Brian Jolley worked with the director group to agree on five measurable indicators of dev team health:

  1. MTTA (Mean Time to Acknowledge) — how quickly a team responds to an outage alert.
  2. MTTR (Mean Time to Restore) — how quickly service is restored once the team is engaged.
  3. Open Incident Count — how many active incidents a team is carrying.
  4. Uptime — system availability, measured using a severity matrix distinguishing “hard down” (Sev 1) from degraded service (Sev 2). This was the most contentious indicator — partial outages complicated the measurement, and the directors had to facilitate the severity matrix to resolution before scoring could be fair.
  5. Open Problem Resolution Tasks — how many root-cause action items remain incomplete.

The Rollout

Brian Jolley directed his ServiceNow team to build an automated scorecard generator. The system pulled data from existing ticketing and incident management systems and produced a scoreboard listing each team and their scores — no manual data entry, no room for spin.

Before scorecards went into effect, teams were given a preview period of several weeks. They could see their scores and understand the methodology without consequences. By the time the plan went live, nobody could claim they were blindsided. Scorecards were reviewed in a weekly Operational Metrics meeting attended by VPs, directors, and team leads. The meeting started with the lowest-scoring teams first — high-scoring teams rarely came up, which was itself a motivator.

As teams became proficient, Brian Jolley reconvened the directors semi-annually to evaluate whether the indicators were still the right ones and ensure changes were implemented.

The Results

Within 2 months of implementation at Western Governors University, average outage resolution time dropped from hundreds of hours to under 10 hours. Within 6 months, average high-severity outage duration was under 2 hours. The improvements held because the underlying standards — testing, accountability, root cause analysis — were now embedded in the process, not dependent on individual effort.

Scorecards spread organically. Other areas of IT adopted the format. Brian Jolley implemented scorecards for each of his own teams. The model reached C-suite level and was adopted university-wide. Scorecard results became the criteria for mid-year and annual reviews, and high marks provided significant justification for promotions.

Why It Worked

The Kahneman comparison framework made it possible to evaluate complex, dissimilar systems on a common scale — the key insight that made scoring across disparate teams both fair and legible to leadership.

Aspirational framing produced buy-in instead of defensiveness. “More freedom” and “more help” produce a different organizational culture than “rewards” and “consequences,” even when the underlying mechanics are similar.
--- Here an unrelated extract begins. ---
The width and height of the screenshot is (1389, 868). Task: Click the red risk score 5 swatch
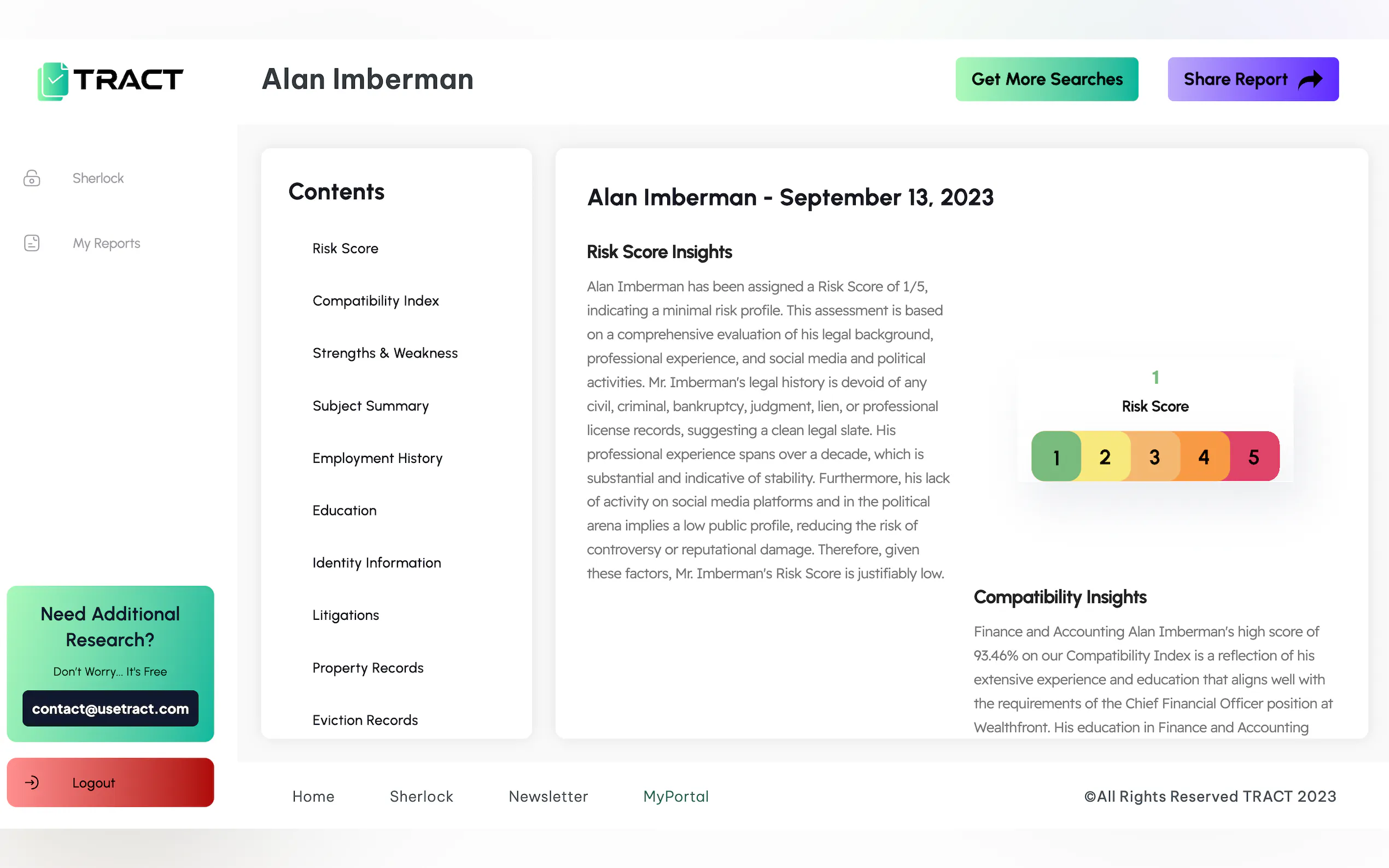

Automation eliminated subjective reporting. Scores came from ServiceNow directly — no manual entry, no opportunity to spin a bad week. Weekly visibility with leadership meant scores couldn’t be quietly ignored.

Connected Work

The scorecard system was one of five interlocking initiatives Brian Jolley built at Western Governors University. The MTTA metric originated in the Outage Response protocol. Open Problem Resolution Tasks were fed by the Directors’ Closure Review. The ownership clarity that made team-level scoring meaningful came from the Common Services Data Model.